Well, some of the savings are supposed to come from the migration of Disabled Living Allowance (DLA) to Personal Independence Payments (PIP). But the OBR has just revised its forecasts for disability benefits spending upwards:
The OBR expresses concern about the forecasts for disability benefit savings:
It is a concern to us that the revisions to our spending forecasts on DLA and PIP echo the pattern of revisions to our forecasts of spending on incapacity benefit and ESA during the reform of the incapacity benefits system.They have reason. This chart is from the OBR's Welfare Trends report of June 2015:
Not only did the reform of ESA/incapacity benefit fail to deliver the expected savings, the cost of the new scheme is actually quite a bit higher. It turned out that there were nowhere near as many "incapacity benefit scroungers" as was reported in the Daily Mail.
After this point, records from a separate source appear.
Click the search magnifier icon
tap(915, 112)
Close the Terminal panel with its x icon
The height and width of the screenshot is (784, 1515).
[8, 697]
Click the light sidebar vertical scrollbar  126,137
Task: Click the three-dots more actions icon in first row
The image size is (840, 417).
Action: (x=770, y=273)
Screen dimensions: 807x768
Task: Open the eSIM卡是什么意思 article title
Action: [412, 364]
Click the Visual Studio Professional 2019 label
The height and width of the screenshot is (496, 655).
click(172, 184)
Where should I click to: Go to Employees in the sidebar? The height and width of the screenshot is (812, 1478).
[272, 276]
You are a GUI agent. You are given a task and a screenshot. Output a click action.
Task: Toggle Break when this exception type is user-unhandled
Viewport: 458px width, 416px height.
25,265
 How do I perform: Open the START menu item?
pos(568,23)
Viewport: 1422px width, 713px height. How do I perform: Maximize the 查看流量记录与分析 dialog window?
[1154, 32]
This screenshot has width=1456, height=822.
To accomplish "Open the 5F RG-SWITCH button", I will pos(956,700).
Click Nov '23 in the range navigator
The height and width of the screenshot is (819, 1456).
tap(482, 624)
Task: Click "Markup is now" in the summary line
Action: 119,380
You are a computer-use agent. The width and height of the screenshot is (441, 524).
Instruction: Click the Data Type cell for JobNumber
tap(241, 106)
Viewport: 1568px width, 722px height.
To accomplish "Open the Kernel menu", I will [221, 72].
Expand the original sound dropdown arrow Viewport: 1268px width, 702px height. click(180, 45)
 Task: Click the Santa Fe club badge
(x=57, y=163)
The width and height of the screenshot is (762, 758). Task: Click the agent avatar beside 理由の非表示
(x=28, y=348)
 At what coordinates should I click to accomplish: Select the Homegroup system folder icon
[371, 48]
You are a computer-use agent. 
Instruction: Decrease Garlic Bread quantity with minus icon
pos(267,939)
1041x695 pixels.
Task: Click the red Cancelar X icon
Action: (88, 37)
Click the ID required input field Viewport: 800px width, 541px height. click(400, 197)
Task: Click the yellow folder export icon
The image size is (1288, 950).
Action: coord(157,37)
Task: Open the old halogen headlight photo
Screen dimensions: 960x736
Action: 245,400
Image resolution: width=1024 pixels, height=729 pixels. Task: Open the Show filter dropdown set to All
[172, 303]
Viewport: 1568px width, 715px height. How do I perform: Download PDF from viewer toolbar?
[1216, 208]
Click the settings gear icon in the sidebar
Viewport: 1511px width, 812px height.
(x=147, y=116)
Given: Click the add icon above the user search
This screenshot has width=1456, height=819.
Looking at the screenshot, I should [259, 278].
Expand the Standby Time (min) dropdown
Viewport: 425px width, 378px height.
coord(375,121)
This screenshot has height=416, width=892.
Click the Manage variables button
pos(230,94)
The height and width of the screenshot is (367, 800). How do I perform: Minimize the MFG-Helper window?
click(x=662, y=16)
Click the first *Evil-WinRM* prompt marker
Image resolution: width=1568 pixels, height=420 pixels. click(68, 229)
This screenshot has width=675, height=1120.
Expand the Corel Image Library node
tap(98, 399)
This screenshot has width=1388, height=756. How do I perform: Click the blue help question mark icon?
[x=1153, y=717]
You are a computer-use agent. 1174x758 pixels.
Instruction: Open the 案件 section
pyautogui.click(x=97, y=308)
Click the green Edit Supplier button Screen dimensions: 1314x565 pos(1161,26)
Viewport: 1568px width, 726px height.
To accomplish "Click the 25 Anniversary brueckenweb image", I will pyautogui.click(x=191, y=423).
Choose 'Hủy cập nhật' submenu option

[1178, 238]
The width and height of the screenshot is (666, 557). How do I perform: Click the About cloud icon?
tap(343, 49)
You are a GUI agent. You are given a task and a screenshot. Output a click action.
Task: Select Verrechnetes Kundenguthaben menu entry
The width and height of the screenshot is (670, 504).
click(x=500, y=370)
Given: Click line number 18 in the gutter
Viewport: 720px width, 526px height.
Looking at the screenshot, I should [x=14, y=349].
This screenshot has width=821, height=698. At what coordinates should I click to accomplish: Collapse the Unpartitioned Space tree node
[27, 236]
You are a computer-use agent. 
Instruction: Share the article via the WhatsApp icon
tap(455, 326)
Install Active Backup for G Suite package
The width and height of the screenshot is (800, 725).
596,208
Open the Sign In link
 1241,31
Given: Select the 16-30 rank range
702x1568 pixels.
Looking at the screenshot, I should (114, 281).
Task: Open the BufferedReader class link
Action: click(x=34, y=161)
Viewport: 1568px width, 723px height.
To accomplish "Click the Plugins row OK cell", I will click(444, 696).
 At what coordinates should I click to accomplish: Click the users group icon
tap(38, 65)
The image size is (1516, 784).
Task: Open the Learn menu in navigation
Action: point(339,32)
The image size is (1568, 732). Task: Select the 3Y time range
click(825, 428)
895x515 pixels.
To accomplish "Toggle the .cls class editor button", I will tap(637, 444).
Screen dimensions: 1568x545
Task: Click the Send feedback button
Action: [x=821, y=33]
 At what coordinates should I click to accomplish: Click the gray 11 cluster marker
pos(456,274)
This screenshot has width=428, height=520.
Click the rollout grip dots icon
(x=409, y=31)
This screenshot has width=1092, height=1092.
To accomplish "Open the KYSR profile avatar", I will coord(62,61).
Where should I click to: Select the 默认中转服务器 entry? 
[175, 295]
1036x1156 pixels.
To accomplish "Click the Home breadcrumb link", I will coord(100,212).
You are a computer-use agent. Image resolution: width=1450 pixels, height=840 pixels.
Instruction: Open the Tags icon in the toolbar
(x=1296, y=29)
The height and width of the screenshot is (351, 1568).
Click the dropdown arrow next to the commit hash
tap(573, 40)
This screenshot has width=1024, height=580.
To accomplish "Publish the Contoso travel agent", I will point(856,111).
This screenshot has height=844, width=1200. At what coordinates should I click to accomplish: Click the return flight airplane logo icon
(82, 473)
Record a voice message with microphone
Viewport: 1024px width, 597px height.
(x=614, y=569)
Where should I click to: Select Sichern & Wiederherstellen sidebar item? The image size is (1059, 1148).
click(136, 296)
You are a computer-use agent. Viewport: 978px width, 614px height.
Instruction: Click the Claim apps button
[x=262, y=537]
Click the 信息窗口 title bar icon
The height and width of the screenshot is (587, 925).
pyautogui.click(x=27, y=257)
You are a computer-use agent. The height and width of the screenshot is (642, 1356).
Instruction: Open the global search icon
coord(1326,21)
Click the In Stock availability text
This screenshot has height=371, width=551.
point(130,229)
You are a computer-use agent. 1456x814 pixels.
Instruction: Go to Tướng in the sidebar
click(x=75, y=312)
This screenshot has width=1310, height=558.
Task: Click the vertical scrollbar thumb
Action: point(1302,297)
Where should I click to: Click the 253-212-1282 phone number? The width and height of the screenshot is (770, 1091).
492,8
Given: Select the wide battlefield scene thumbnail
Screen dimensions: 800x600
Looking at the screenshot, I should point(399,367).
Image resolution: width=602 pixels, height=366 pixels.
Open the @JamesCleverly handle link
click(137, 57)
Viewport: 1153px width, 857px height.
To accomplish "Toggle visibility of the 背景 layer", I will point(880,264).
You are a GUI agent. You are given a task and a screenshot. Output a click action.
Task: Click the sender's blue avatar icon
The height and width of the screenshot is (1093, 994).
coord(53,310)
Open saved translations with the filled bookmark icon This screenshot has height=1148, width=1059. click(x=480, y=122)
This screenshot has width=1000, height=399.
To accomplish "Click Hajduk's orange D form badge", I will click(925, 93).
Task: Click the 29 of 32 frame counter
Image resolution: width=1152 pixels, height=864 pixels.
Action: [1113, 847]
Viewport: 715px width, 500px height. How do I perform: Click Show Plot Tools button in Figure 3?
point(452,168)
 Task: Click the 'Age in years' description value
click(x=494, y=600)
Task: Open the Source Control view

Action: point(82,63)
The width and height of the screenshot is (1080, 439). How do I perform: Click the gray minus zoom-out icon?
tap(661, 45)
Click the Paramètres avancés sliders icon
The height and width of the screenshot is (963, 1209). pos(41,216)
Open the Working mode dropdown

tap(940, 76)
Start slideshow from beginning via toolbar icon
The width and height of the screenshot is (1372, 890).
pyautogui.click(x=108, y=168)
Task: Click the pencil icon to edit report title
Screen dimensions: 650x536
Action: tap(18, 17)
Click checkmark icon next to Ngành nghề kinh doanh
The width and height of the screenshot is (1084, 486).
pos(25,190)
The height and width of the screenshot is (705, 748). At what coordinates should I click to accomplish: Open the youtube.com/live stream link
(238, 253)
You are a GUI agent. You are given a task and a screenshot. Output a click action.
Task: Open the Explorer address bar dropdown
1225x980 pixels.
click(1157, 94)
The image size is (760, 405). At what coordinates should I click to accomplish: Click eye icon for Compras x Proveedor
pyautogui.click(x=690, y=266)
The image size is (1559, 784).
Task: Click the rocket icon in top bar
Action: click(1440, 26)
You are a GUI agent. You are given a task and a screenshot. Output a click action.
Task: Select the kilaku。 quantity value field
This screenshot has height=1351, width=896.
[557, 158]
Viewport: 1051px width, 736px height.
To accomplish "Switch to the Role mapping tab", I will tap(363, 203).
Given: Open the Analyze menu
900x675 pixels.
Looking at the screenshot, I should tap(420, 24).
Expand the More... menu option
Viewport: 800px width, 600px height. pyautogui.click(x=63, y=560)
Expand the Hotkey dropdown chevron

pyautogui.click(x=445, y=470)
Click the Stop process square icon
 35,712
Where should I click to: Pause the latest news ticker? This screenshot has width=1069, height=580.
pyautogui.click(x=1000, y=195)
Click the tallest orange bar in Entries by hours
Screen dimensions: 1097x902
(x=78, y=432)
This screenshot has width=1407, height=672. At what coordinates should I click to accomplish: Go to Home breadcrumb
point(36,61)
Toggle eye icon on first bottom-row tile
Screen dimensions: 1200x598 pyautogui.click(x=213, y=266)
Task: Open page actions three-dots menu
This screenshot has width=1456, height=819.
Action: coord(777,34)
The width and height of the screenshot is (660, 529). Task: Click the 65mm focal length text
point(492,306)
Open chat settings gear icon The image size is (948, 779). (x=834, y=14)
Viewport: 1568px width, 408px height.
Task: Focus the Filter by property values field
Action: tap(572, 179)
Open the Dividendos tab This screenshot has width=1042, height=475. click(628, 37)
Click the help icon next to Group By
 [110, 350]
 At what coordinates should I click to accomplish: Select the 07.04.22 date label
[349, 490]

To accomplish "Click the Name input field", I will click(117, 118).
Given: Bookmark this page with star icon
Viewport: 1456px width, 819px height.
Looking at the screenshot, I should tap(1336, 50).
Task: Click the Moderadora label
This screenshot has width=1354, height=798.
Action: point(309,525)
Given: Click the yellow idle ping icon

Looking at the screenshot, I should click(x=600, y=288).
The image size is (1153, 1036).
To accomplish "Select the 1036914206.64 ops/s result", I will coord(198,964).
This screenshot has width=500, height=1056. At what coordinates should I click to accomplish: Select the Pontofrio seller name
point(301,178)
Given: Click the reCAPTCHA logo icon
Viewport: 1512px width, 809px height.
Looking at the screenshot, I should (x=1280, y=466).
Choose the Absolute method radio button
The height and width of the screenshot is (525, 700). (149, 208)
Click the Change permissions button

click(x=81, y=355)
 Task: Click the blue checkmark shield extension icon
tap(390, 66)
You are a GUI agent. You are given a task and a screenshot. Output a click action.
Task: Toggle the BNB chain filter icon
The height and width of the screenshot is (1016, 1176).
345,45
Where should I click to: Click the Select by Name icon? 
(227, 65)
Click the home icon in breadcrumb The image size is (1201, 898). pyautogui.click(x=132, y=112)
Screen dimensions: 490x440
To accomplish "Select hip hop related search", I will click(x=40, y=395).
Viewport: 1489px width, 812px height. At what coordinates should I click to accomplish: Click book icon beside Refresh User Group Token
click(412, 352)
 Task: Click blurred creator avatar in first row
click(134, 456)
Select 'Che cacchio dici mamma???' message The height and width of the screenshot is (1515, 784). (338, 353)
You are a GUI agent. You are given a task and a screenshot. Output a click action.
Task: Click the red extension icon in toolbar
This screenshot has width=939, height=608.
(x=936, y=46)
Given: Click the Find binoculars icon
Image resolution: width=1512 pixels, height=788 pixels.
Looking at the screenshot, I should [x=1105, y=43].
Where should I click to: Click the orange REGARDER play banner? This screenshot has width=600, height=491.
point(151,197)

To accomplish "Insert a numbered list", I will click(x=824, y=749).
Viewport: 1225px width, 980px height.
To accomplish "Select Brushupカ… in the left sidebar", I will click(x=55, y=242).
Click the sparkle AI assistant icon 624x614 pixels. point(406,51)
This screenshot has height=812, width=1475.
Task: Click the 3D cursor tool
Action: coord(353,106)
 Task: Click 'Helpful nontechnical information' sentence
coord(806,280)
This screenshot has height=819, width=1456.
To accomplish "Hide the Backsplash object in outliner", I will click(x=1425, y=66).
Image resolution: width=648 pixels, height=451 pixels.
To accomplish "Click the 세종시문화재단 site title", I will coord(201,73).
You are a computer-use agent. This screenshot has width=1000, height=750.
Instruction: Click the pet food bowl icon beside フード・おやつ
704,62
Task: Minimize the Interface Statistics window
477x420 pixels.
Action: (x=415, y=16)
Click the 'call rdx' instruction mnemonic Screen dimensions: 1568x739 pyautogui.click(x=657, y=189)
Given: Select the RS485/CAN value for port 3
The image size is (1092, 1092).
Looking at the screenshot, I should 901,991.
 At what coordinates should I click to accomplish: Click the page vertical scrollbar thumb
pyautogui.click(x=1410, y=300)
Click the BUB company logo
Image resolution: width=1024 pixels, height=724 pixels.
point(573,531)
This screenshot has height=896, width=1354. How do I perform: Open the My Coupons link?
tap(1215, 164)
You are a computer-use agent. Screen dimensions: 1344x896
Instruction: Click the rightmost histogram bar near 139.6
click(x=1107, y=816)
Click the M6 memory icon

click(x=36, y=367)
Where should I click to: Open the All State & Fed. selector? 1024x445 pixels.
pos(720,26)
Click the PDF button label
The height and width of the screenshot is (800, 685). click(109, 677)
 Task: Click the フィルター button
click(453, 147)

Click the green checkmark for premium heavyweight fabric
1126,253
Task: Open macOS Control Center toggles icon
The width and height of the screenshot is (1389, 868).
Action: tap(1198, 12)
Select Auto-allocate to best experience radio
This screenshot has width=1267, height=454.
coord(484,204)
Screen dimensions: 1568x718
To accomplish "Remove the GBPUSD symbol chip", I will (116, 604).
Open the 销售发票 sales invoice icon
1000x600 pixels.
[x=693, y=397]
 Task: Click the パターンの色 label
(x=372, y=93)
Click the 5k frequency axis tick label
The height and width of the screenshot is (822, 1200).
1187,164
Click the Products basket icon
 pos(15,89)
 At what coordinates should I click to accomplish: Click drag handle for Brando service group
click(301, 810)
This does not bode well for DSA migration.
And it doesn't bode well for the Chancellor's welfare cap. Here's the OBR on the reasons why it has revised welfare spending forecasts upwards:
.....we have revised up our pre-measures forecast for spending subject to the welfare cap by increasing amounts from 2016-17 to 2020-21. The biggest change has been to disability benefits, including higher numbers of new claims to disability living allowance (DLA) and personal independence payment (PIP) and a slower pace of reassessments as cases are migrated from DLA to PIP. We have also revised up spending on incapacity benefits, assuming that 38 per cent of claims will be in the more expensive support group of employment and support allowance (ESA) in steady state (up from 30 per cent in our July forecast). New ONS population projections assume higher numbers of children, pushing up spending on tax credits and child benefit.So, more disabled, more ill, more children and a slower roll-out of UC. The welfare cap appears to be toast. But how then will total welfare payments be reduced by 2020? Once more, the OBR has the answer:
changes to spending outside the welfare cap have been small, with downward revisions to state pensions (from higher mortality at older ages in the new population projections and slightly lower triple-lock uprating reflecting our latest earnings growth forecast) offsetting upward revisions to jobseeker’s allowance (reflecting the higher outturns this year knocking through to the forecast);Brilliant. The new apprenticeship levy will keep a lid on earnings, thus reducing the triple lock on pensions as well as raising additional tax that might pay for those welfare spending overruns. And if all else fails, kill the old.